*Work to complete*
[a] In the kernel setup excerpt, how many devices can each PCI bus host?
[b] Continue the kernel setup excerpt, starting right after its final line.

*Document extract*
* Begin *
So, if CONFIG_PCI option is set and we passed pci=earlydump option to the kernel command line, next function which will be called is early_dump_pci_devices from the arch/x86/pci/early.c. This function checks noearly PCI parameter with:

if (!early_pci_allowed())
        return;

and returns if it was passed. Each PCI domain can host up to 256 buses and each bus hosts up to 32 devices. So, we proceed in a loop:

for (bus = 0; bus < 256; bus++) {
                for (slot = 0; slot < 32; slot++) {
                        for (func = 0; func < 8; func++) {
						...
						...
						...
                        }
                }
}

and read the pci config with the read_pci_config function.

That's all. Here we won't go deeper in the pci details, but rather do it in the special Drivers/PCI part.

Finish with memory parsing

After the early_dump_pci_devices, there are a couple of function related to the available memory and e820 which we collected in the First steps in the kernel setup part:

	/* update the e820_saved too */
	e820_reserve_setup_data();
	finish_e820_parsing();
	...
	...
	...
	e820_add_kernel_range();
	trim_bios_range(void);
	max_pfn = e820_end_of_ram_pfn();
	early_reserve_e820_mpc_new();

Let's take a look at it now. As you can see the first function is e820_reserve_setup_data. This function does almost the same thing as memblock_x86_reserve_range_setup_data which we saw above, but it also calls e820_update_range which adds new regions to the e820map with the given type which is E820_RESERVED_KERN in our case. The next function is finish_e820_parsing which sanitizes e820map with the sanitize_e820_map function. Besides these two functions we can see a couple of functions related to the e820. You can see it in the listing above. e820_add_kernel_range function takes the physical addresses of the kernel start and end:

u64 start = __pa_symbol(_text);
u64 size = __pa_symbol(_end) - start;

then checks that .text .data and .bss are marked as E820RAM in the e820map and prints the warning message if not. The next function trim_bios_range updates first 4096 bytes in e820Map as E820_RESERVED and sanitizes it again with the call of the sanitize_e820_map. After this we get the last page frame number with the call to the e820_end_of_ram_pfn function. Every memory page has a unique number - Page frame number and e820_end_of_ram_pfn function returns the maximum with the call of the e820_end_pfn:

unsigned long __init e820_end_of_ram_pfn(void)
* End *
*Given records*
* Begin *
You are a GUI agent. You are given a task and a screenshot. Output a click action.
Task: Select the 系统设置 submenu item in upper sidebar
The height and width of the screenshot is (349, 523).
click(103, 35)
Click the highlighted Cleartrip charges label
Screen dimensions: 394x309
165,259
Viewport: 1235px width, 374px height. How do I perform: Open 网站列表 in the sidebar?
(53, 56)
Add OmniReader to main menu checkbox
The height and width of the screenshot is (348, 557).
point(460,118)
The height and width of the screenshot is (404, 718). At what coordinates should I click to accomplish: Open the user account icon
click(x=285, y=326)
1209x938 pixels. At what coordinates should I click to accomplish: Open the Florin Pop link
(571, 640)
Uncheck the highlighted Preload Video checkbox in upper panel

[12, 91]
* End *
* Begin *
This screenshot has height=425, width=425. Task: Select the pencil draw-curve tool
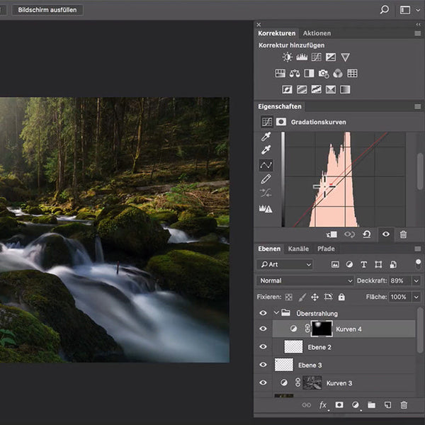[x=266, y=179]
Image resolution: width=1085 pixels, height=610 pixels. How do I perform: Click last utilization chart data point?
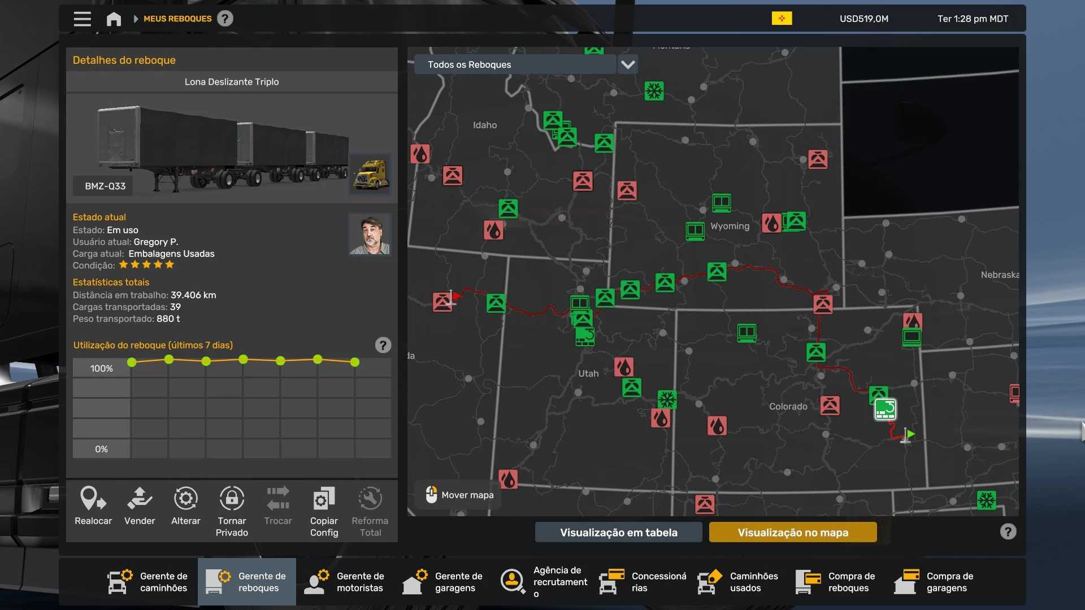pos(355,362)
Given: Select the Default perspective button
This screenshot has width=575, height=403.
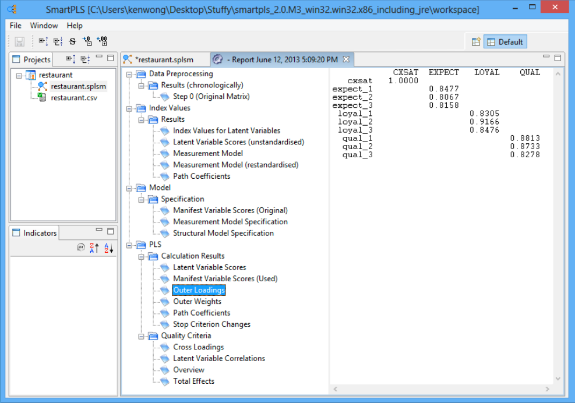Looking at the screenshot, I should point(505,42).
* End *
* Begin *
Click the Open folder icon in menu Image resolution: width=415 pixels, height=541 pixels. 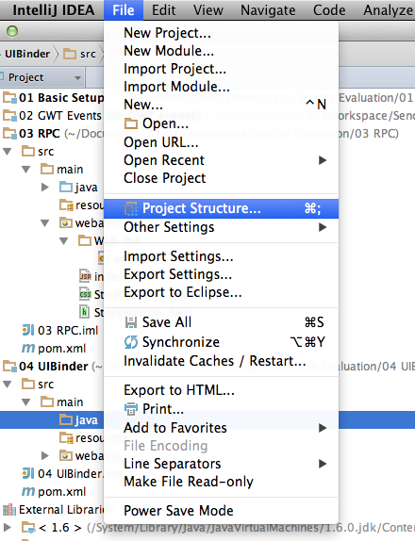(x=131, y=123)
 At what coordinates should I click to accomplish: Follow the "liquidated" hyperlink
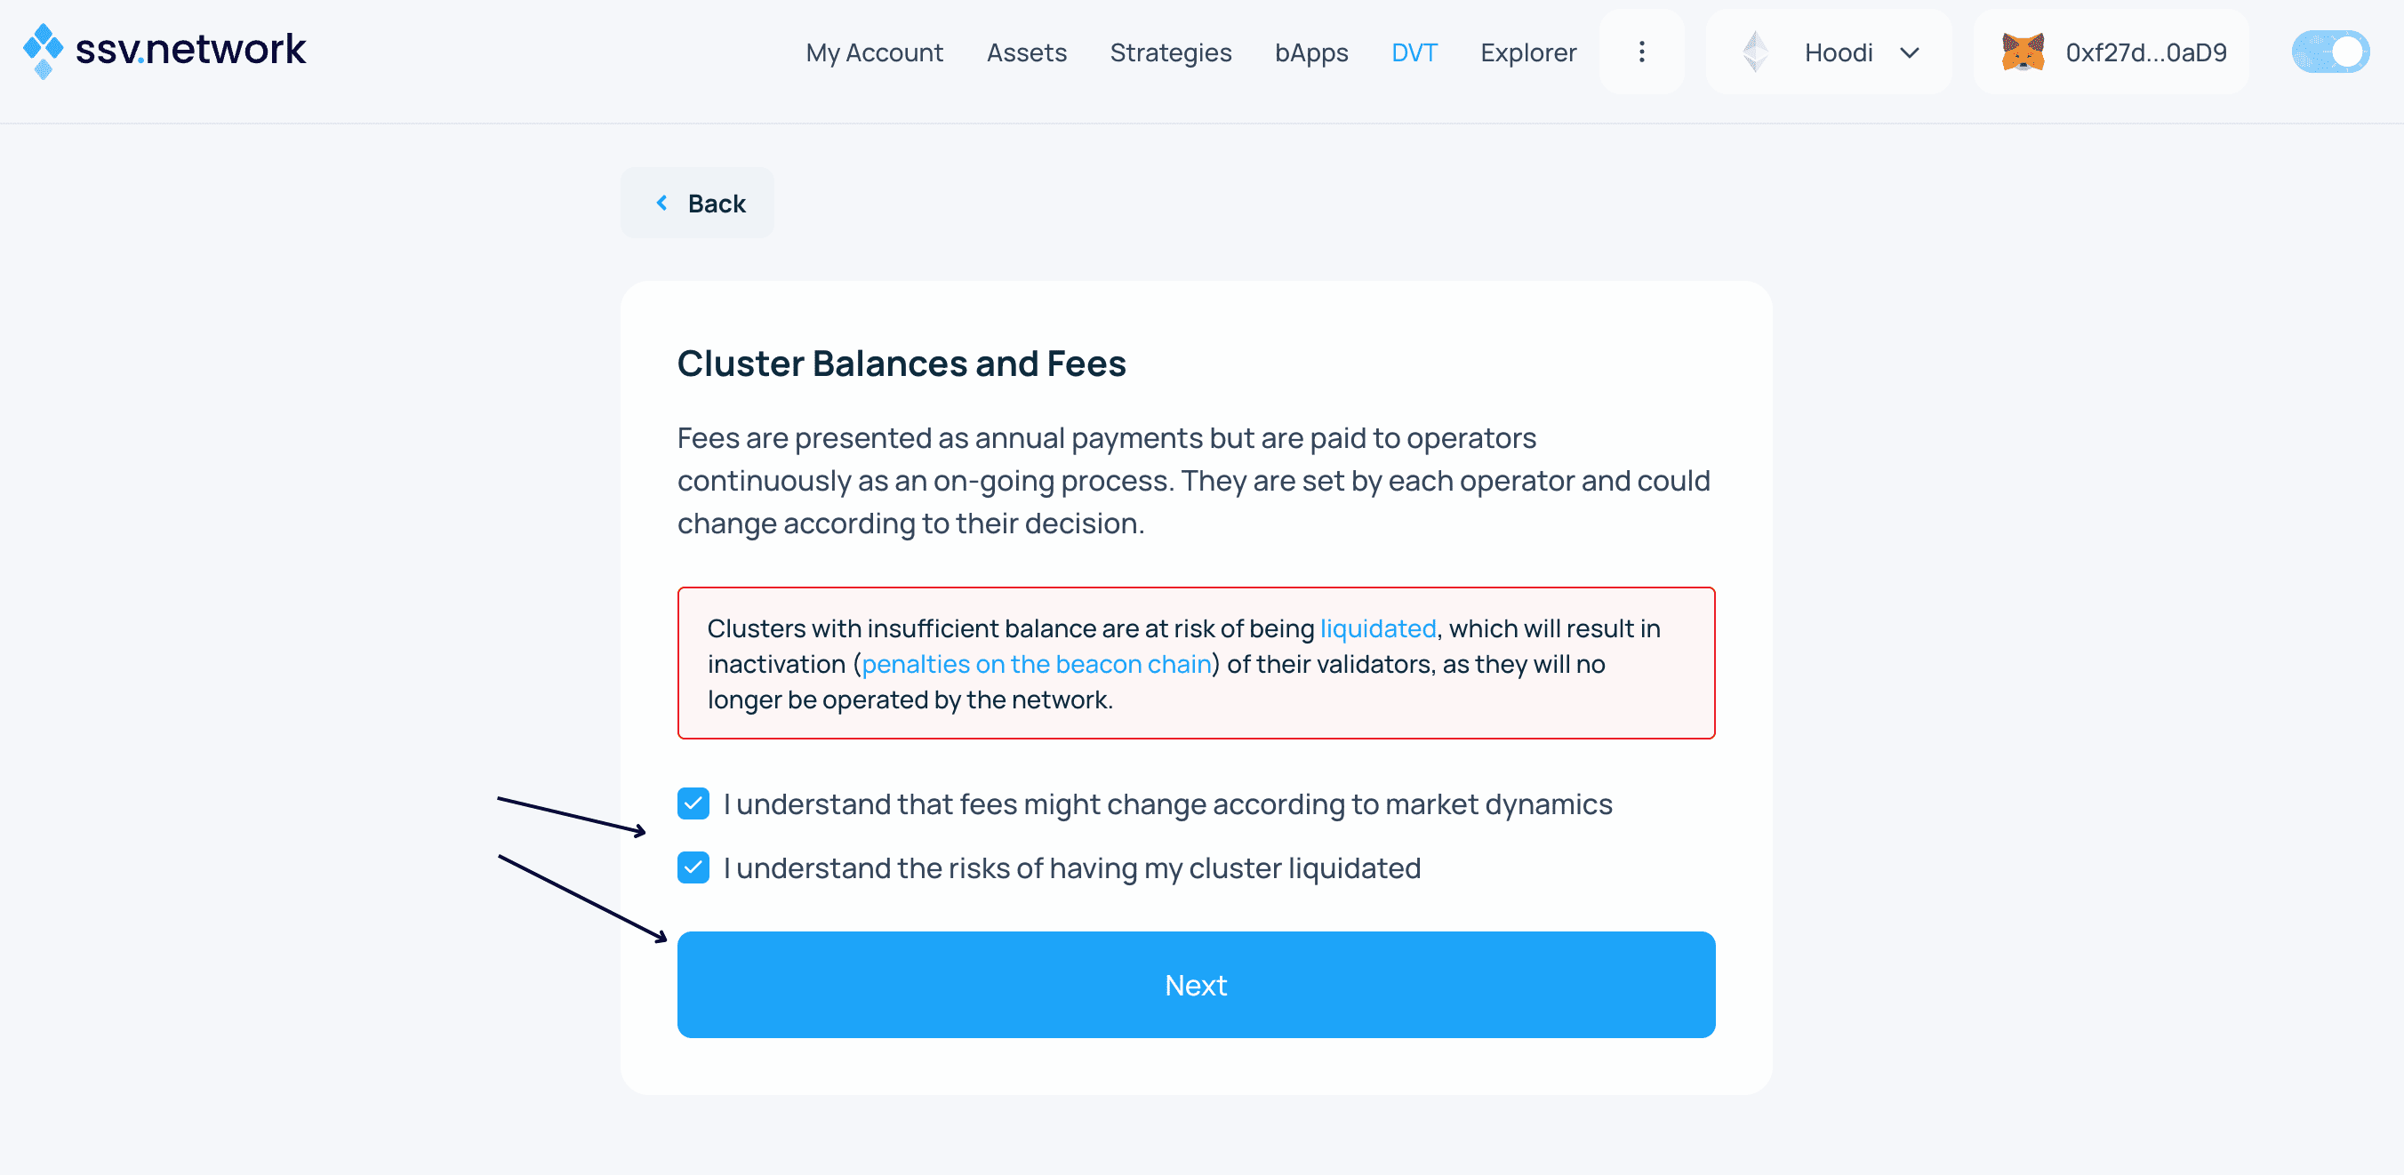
* End *
*Results for each task*
[a] Each bus hosts up to 32 devices.

[b]
{
	return e820_end_pfn(MAX_ARCH_PFN);
}

where e820_end_pfn takes maximum page frame number on the certain architecture (MAX_ARCH_PFN is 0x400000000 for x86_64). In the e820_end_pfn we go through the all e820 slots and check that e820 entry has E820_RAM or E820_PRAM type because we calculate page frame numbers only for these types, then we get the base address and the end address of the page frame number for the current e820 entry and perform some checks for these addresses:

for (i = 0; i < e820.nr_map; i++) {
		struct e820entry *ei = &e820.map[i];
		unsigned long start_pfn;
		unsigned long end_pfn;

		if (ei->type != E820_RAM && ei->type != E820_PRAM)
			continue;

		start_pfn = ei->addr >> PAGE_SHIFT;
		end_pfn = (ei->addr + ei->size) >> PAGE_SHIFT;

    if (start_pfn >= limit_pfn)
			continue;
		if (end_pfn > limit_pfn) {
			last_pfn = limit_pfn;
			break;
		}
		if (end_pfn > last_pfn)
			last_pfn = end_pfn;
}
	if (last_pfn > max_arch_pfn)
		last_pfn = max_arch_pfn;

	printk(KERN_INFO "e820: last_pfn = %#lx max_arch_pfn = %#lx\n",
			 last_pfn, max_arch_pfn);
	return last_pfn;

After this we check that last_pfn (which we obtained inside the loop) is not greater that maximum page frame number for the current architecture (x86_64 in our case), print information about the last page frame number and return it. We can observe the last_pfn in the dmesg output:

...
[    0.000000] e820: last_pfn = 0x41f000 max_arch_pfn = 0x400000000
...

After this, as we have calculated the greatest page frame number, we calculate max_low_pfn which is the greatest page frame number in the low memory or below the first 4 gigabytes. If more than 4 gigabytes of RAM are installed, max_low_pfn will be the result of the e820_end_of_low_ram_pfn function which does the same thing as e820_end_of_ram_pfn but with the 4 gigabytes limit, in other case max_low_pfn will be equal to max_pfn:

if (max_pfn > (1UL<<(32 - PAGE_SHIFT)))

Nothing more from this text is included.